Dieci anni fa si parlava di “Quarto Reich”, di una Germania che colonizzava la zona euro imponendole le sue austere regole di bilancio. Oggi ci ritroviamo invece una “Germanietta” con un governucolo guidato da un quaquaraquà come Scholz, che non riuscirebbe a farsi prendere sul serio neppure dal suo usciere. A questo punto risulta un po’ difficile continuare a sostenere la recita dell’Italietta spendacciona che sarebbe costretta suo malgrado a stringere la cinghia dall’austera Germania. A qualche malpensante potrebbe sorgere il dubbio che in tutti questi anni l’oligarchia nostrana si sia nascosta dietro la Germania per attuare un’austerità che va inevitabilmente a favore della concentrazione della ricchezza.
Contrariamente a ciò che si fa credere, quasi mai l’austerità ha comportato una diminuzione della spesa pubblica, bensì si è tradotta soprattutto in una stretta fiscale, particolarmente pressante sulle imposte indirette. Dal 1996 al 2021 le accise sulla benzina sono state aumentate sei volte da governi del centrodestra (i governi anti-tasse?!), due volte da governi di centrosinistra e tre volte dal governo Monti, cioè quello considerato “austero” per antonomasia. Il termine moralistico “austerità” si traduce appunto in aumento delle imposte indirette, cioè maggiore tassazione sui contribuenti poveri. Le accise sui carburanti rappresentano un caso evidente di spremitura fiscale dei più poveri, tassati anche per potersi trasferire al posto di lavoro, ed inoltre privati di potere d’acquisto, con effetto di caduta della domanda.
Come tutti i “liberisti”, in Argentina Milei è diventato presidente in base alla promessa di diminuire le tasse ed allo slogan che le tasse sono un furto. Sennonché, come tutti i “liberisti”, ha fatto esattamente il contrario, cioè ha aumentato le tasse trasferendo il maggior prelievo fiscale sulle imposte indirette ed in particolare sui carburanti. La stessa politica di austerità che abbiamo visto attuata da Monti, la sta facendo oggi Xavier Milei in Argentina, tanto da diventare il beniamino del Fondo Monetario Internazionale, cioè la maggiore lobby della finanza globalista. Se si rendono le persone talmente povere da non poter comprare nulla, è ovvio che l’inflazione diminuisca. Chi perde lavoro e salario a causa della recessione economica, non può farsene nulla della diminuzione dell’inflazione, mentre questa invece avvantaggia le banche e i fondi di investimento, che evitano di vedersi svalutare i propri crediti.
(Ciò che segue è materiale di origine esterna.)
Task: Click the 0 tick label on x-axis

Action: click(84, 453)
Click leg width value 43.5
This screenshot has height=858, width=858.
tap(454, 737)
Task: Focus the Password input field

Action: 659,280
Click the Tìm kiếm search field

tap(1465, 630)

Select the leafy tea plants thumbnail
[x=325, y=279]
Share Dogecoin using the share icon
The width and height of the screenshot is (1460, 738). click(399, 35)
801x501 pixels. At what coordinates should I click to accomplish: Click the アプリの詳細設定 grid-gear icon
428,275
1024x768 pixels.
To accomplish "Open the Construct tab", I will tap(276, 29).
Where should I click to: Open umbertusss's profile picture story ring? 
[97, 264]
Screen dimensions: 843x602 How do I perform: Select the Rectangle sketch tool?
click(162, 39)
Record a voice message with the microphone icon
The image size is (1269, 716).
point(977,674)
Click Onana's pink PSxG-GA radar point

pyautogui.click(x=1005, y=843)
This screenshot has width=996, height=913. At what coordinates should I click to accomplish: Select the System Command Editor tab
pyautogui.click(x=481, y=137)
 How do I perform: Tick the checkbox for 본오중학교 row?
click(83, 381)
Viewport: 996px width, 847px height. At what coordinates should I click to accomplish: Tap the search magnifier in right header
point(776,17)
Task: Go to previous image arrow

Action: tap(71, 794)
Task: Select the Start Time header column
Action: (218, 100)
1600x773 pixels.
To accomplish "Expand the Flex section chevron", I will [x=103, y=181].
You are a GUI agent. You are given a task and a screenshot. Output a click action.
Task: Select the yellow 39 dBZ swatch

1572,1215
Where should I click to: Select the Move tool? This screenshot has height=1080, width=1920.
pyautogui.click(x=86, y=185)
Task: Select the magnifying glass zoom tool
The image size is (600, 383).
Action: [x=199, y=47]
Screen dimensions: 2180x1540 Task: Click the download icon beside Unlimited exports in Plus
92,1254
La stranezza è che dieci anni fa le destre si atteggiavano a sovraniste e sparlavano di Monti, che era la loro bestia nera, mentre invece piaceva ai quotidiani di “sinistra” come “Repubblica”. Adesso invece ad Atreju le destre stravedono per Milei e fingono di prendere sul serio il suo slogan secondo cui le tasse sono un furto. In base al solito gioco delle parti, ora le “sinistre” assumono la posa di storcere il naso e magari qualcuno dirà pure che le tasse sono belle e vanno pagate con gioia, così la commedia è completa. I media considerano di “sinistra” solo quelli che non si accorgono che il mitico “liberismo” è solo uno slogan per nascondere l’aumento delle tasse ai poveri. Per capire l’entità della mistificazione, basterebbe comparare lo spazio enorme che i media riservano alle frasi vuote e ad effetto come quella sulle tasse-furto, rispetto allo spazio infimo che invece concedono alle notizie concrete sull’aumento delle imposte indirette. Con una nuova operazione pubblicitaria, cambiando testimonial (dal sobrio loden di Monti alle basette da tamarro di Milei) si riesce a vendere lo stesso identico prodotto di marca FMI: l’austerità, cioè l’aumento della tassazione sui più poveri.
Si attribuisce spesso la vittoria di Milei alla particolare situazione argentina, dove esiste una fascia d’opinione pubblica ideologicamente ostile al peronismo, considerato populista e sprecone, e disposta ad abbracciare chiunque pur di liberarsene. Ovviamente la mitologia peronista è una cosa mentre la realtà è un’altra, dato che il presidente peronista Carlos Menem fece le stesse identiche cose che sta facendo Milei. Ma è pur vero che esistono avversioni ideologiche su basi puramente simboliche, che prescindono totalmente dai dati di fatto; in Italia abbiamo visto il Matteo Renzi agli esordi conquistarsi consensi sparlando di Bertinotti e D’Alema, personaggi a cui la destra attribuisce una simbolica valenza ostile nonostante la loro innocuità. Nel caso di Milei però è evidente che il personaggio è stato confezionato specificamente in chiave pubblicitaria per una platea internazionale. Il personaggio Milei rientra nella categoria dei Mastro Lindo, e infatti è anche lui provvisto del suo bravo simbolo fallico (la motosega).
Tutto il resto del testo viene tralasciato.